◆ Task directions:
Quote the lines of the listing below verbatim, everything from the line containing "Task: Select 125% from the scale list" down to the line containing "Looking at the screenshot, I should tap(31, 38).", both included.

:: Records

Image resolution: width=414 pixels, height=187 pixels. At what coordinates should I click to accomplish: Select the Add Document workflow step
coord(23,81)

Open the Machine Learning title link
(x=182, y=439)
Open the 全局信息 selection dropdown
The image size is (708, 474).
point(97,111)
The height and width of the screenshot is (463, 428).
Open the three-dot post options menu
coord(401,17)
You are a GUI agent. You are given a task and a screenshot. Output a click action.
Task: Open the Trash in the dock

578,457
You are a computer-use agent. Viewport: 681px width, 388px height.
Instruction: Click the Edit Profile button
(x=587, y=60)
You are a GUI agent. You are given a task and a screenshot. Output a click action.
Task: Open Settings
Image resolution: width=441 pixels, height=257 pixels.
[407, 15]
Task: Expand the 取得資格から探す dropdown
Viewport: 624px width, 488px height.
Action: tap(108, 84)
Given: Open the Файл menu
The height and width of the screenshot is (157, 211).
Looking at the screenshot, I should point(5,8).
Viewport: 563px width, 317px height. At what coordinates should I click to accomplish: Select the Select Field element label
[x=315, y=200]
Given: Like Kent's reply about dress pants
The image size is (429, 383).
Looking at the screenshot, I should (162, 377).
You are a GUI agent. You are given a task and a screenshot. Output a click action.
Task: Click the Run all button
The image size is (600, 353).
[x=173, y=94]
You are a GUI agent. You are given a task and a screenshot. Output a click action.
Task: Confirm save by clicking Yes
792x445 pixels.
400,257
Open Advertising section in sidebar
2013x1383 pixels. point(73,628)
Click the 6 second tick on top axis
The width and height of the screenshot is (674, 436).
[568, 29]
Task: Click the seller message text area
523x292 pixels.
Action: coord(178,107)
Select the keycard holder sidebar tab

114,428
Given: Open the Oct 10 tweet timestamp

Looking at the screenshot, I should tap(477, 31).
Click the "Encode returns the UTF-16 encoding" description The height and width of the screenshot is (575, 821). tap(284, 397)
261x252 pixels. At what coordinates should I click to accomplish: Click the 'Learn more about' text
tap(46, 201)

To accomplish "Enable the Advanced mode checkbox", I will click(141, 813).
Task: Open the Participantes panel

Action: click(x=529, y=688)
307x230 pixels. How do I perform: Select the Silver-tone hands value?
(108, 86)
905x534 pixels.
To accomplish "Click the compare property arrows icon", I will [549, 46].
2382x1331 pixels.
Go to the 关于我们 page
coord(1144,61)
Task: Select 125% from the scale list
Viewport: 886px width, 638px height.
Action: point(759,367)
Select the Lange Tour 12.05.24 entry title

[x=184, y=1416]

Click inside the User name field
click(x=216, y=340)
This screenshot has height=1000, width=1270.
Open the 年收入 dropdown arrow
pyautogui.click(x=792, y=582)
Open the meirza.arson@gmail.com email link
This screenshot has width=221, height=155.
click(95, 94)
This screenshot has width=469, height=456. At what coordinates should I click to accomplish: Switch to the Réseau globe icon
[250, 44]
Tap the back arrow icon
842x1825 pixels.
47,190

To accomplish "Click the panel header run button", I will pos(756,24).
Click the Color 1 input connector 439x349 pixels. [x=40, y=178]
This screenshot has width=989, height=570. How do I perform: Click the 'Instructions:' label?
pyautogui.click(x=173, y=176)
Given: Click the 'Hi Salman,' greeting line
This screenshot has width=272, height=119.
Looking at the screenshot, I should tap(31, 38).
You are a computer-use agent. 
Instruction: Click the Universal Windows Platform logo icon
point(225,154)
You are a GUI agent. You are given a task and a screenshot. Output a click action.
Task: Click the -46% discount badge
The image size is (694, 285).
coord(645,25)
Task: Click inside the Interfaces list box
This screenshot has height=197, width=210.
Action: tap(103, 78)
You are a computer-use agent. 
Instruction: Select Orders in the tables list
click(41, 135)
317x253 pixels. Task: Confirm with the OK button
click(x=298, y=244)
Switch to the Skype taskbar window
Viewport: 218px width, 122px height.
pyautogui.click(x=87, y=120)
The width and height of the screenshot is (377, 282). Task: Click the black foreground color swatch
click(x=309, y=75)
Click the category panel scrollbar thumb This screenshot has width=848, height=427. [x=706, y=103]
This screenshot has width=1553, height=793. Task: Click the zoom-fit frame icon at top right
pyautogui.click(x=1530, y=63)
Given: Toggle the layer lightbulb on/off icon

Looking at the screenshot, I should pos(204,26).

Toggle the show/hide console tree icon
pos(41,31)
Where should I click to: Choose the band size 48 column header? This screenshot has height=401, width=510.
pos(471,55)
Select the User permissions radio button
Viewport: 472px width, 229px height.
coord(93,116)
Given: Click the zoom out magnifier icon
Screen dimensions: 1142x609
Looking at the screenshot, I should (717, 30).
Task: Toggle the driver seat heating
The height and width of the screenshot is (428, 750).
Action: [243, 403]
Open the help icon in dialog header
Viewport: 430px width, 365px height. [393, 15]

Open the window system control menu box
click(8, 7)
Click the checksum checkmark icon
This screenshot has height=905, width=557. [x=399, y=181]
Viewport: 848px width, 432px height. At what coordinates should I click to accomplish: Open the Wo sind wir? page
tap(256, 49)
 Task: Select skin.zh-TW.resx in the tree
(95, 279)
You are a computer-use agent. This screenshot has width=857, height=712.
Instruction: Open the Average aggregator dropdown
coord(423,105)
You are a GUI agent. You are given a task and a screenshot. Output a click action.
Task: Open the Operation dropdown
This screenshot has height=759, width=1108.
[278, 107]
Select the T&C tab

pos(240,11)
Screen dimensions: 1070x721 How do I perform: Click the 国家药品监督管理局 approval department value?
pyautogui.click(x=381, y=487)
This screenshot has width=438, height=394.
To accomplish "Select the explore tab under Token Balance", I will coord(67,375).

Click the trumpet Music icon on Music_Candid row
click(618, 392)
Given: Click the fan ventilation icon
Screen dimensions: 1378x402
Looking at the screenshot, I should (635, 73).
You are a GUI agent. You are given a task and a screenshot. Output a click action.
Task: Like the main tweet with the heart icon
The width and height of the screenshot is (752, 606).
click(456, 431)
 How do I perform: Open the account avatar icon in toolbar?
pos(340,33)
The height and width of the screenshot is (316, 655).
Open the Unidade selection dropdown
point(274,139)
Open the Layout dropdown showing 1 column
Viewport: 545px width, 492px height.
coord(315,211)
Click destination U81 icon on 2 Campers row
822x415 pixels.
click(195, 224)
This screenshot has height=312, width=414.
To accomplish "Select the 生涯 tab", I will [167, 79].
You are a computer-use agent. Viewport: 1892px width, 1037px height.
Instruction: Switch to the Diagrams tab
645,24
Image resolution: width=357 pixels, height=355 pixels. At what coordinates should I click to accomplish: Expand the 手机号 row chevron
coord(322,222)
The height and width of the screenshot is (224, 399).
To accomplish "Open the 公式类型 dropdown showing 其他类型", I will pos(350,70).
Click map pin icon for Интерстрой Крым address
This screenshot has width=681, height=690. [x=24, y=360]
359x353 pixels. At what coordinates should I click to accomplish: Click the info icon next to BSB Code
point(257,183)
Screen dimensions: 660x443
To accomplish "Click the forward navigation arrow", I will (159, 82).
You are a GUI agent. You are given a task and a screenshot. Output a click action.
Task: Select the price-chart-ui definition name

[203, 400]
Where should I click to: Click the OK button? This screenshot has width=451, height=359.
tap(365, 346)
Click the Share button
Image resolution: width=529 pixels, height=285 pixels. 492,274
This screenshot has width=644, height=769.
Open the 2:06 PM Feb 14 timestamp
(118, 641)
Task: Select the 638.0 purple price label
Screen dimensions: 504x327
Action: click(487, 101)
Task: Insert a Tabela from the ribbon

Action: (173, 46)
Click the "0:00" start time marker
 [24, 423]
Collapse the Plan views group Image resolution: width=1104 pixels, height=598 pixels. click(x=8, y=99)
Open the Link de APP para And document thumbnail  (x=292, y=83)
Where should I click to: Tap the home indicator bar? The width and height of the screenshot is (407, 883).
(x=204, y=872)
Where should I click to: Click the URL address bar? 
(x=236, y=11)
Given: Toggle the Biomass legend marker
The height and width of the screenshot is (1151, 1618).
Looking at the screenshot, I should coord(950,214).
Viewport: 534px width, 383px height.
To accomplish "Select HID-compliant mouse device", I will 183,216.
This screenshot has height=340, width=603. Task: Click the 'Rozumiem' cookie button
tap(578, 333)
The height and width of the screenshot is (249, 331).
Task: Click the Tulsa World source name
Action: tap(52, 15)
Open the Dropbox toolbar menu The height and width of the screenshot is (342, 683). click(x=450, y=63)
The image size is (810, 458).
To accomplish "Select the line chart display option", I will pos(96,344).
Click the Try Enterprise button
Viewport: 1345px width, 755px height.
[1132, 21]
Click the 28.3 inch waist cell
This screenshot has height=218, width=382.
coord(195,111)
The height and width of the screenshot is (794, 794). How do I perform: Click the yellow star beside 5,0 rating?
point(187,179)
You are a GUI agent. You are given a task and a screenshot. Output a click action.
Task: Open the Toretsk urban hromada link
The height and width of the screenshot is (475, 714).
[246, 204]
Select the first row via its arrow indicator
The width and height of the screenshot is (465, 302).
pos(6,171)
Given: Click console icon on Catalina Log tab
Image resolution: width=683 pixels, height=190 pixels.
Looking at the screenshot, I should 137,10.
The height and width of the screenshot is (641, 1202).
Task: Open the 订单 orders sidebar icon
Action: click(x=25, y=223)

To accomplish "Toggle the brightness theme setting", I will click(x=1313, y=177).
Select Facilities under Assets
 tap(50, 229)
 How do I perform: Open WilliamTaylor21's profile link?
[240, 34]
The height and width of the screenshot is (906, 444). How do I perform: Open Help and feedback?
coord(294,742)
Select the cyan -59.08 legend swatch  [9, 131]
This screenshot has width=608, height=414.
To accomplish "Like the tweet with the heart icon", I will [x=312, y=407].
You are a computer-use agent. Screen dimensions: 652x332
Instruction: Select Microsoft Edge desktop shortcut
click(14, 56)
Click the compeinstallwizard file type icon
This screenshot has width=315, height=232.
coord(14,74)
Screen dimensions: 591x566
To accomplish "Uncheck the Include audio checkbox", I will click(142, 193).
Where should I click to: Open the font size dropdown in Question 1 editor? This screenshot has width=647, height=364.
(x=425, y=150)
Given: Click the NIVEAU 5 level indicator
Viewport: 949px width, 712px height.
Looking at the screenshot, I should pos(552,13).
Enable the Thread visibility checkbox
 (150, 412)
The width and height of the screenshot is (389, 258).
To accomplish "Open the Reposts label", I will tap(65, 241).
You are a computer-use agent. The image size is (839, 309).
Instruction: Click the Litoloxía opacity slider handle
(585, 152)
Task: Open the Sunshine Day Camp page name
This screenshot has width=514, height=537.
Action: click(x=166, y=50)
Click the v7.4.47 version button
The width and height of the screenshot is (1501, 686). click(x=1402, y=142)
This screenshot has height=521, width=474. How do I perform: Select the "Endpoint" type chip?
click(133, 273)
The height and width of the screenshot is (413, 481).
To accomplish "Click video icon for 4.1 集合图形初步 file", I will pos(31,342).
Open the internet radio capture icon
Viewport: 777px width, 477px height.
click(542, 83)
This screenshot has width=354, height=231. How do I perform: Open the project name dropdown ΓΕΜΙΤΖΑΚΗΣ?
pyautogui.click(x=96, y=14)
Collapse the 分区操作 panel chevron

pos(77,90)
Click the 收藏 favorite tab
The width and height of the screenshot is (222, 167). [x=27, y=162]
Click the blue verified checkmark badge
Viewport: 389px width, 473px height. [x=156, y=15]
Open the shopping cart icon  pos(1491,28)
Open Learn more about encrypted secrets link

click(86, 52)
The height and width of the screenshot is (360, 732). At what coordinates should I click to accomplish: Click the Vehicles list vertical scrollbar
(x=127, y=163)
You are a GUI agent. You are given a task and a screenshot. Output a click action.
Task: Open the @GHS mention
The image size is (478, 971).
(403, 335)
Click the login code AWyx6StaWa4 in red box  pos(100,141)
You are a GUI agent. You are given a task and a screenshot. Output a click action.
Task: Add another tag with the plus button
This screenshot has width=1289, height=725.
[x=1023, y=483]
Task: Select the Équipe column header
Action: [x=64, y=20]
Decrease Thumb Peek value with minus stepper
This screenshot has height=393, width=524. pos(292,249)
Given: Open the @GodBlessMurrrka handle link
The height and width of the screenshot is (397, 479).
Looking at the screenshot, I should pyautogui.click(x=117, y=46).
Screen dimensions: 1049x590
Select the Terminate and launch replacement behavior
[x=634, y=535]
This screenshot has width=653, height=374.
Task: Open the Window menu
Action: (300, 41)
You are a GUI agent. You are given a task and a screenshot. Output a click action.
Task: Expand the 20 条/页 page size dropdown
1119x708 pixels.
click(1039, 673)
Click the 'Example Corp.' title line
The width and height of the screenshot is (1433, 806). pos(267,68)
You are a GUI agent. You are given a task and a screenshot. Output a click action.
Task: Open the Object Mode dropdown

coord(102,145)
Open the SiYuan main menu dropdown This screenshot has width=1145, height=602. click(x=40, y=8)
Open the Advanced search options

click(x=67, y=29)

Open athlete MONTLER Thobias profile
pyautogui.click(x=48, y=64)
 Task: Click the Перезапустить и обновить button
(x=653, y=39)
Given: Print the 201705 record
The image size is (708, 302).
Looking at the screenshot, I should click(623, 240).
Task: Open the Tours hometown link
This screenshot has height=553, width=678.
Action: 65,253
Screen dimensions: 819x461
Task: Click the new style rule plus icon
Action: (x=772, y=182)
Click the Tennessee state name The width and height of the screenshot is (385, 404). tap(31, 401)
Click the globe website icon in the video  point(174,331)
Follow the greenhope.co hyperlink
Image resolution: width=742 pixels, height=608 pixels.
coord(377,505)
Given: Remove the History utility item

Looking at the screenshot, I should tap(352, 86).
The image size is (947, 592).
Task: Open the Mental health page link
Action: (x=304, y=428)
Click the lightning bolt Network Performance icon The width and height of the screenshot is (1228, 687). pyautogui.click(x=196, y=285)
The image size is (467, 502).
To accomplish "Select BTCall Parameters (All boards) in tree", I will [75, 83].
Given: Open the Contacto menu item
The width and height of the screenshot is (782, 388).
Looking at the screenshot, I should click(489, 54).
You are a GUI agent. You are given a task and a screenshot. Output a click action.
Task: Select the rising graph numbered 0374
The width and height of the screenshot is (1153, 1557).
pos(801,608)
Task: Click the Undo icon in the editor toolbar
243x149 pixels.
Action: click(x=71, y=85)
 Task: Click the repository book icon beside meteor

::::

◆ Task solution:
Task: Select 125% from the scale list
Viewport: 886px width, 638px height.
Action: point(759,367)
Select the Lange Tour 12.05.24 entry title

[x=184, y=1416]

Click inside the User name field
click(x=216, y=340)
This screenshot has height=1000, width=1270.
Open the 年收入 dropdown arrow
pyautogui.click(x=792, y=582)
Open the meirza.arson@gmail.com email link
This screenshot has width=221, height=155.
click(95, 94)
This screenshot has width=469, height=456. At what coordinates should I click to accomplish: Switch to the Réseau globe icon
[250, 44]
Tap the back arrow icon
842x1825 pixels.
47,190

To accomplish "Click the panel header run button", I will pos(756,24).
Click the Color 1 input connector 439x349 pixels. [x=40, y=178]
This screenshot has width=989, height=570. How do I perform: Click the 'Instructions:' label?
pyautogui.click(x=173, y=176)
Given: Click the 'Hi Salman,' greeting line
This screenshot has width=272, height=119.
Looking at the screenshot, I should tap(31, 38).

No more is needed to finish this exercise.